=== ABOUT THIS EXERCISE ===
Skip every picture, and copy exactly the lines from the one containing "The width and" to the end of the data.

[Collection entries]
-- Opening Marker --
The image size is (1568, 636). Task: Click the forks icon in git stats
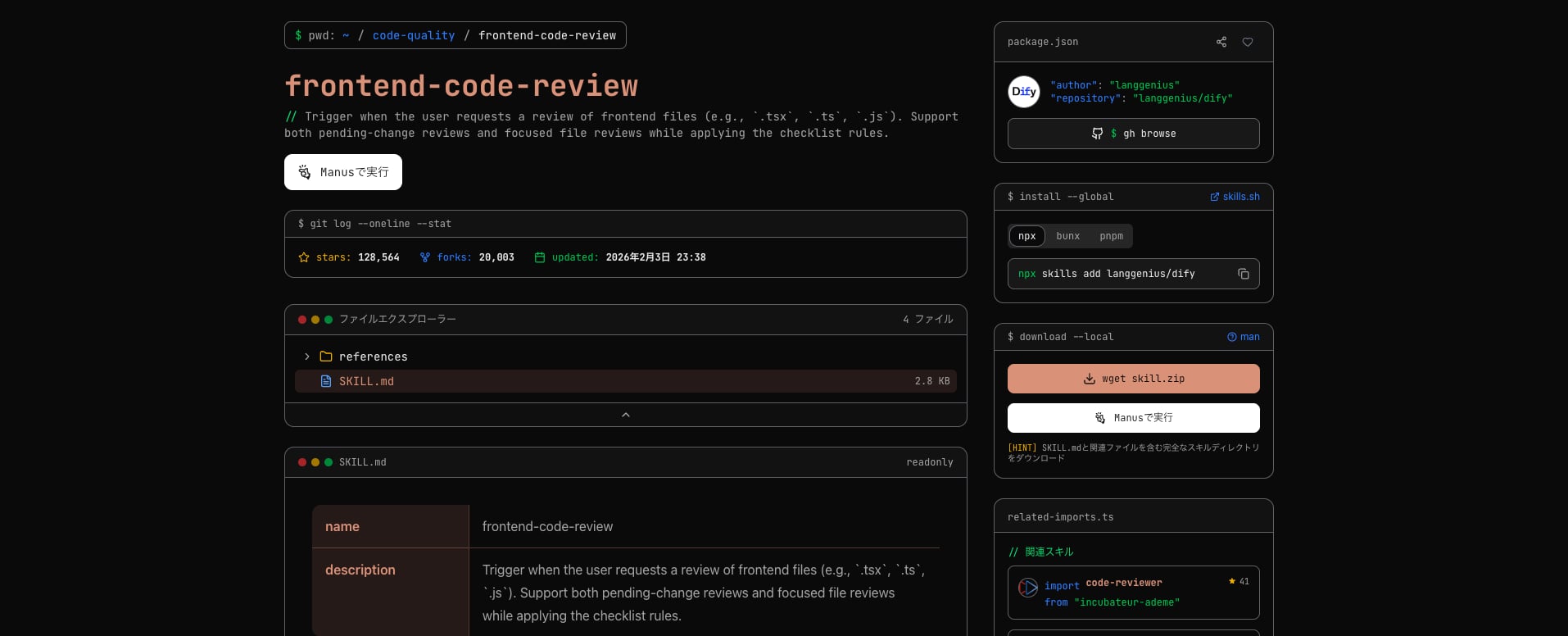coord(424,257)
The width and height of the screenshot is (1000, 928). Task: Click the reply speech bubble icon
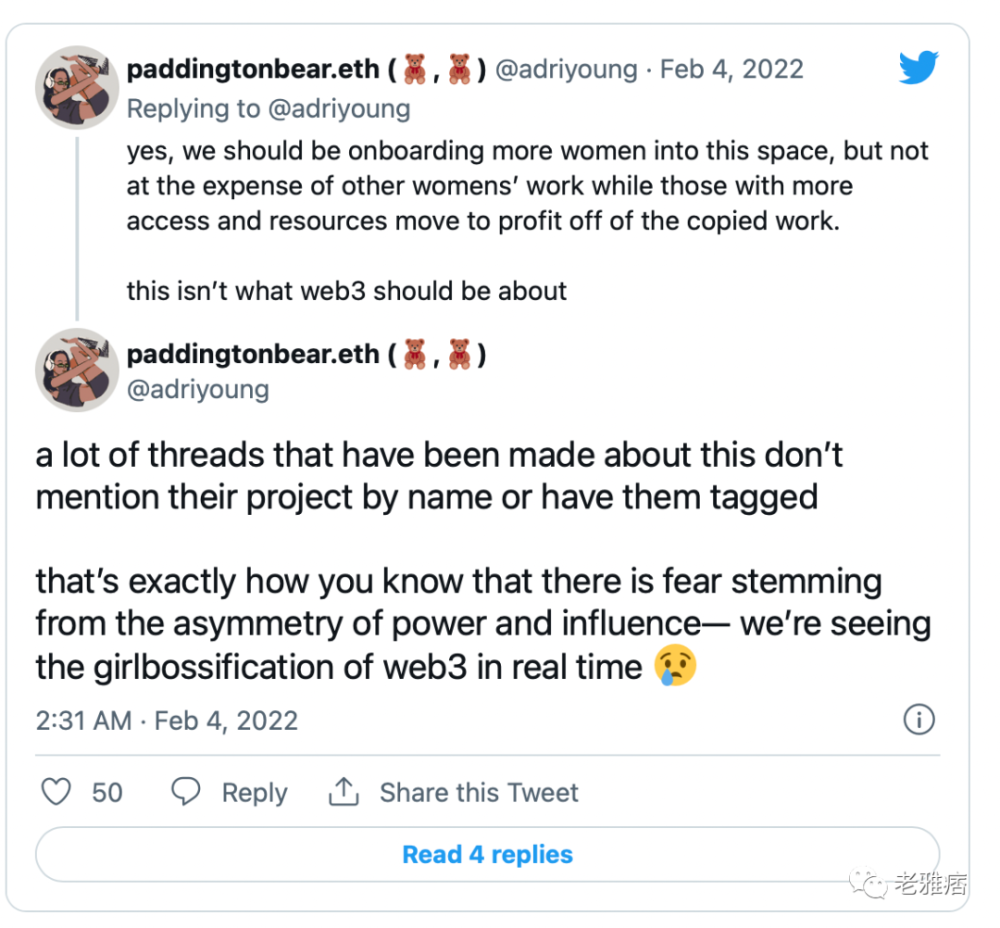tap(187, 792)
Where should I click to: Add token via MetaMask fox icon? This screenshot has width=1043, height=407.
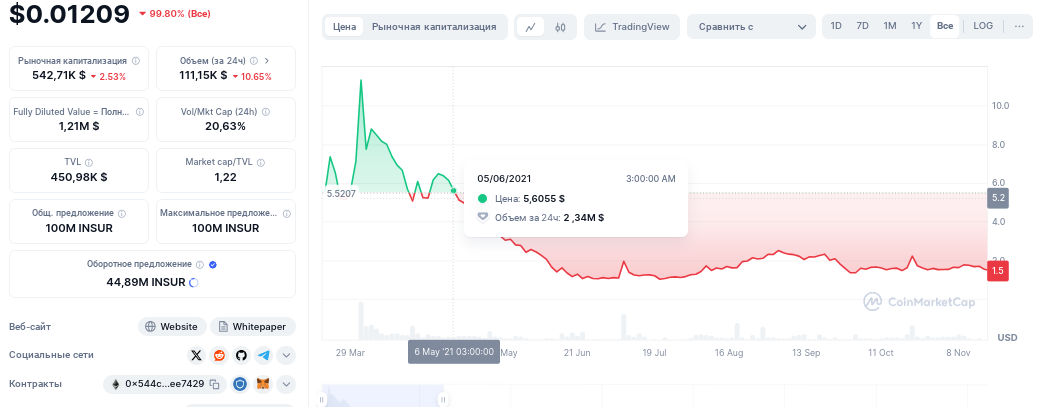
-- Closing Marker --
=== REPLY TO THE TASK ===
The width and height of the screenshot is (1000, 928). Task: Click the reply speech bubble icon
tap(187, 792)
Where should I click to: Add token via MetaMask fox icon? This screenshot has width=1043, height=407.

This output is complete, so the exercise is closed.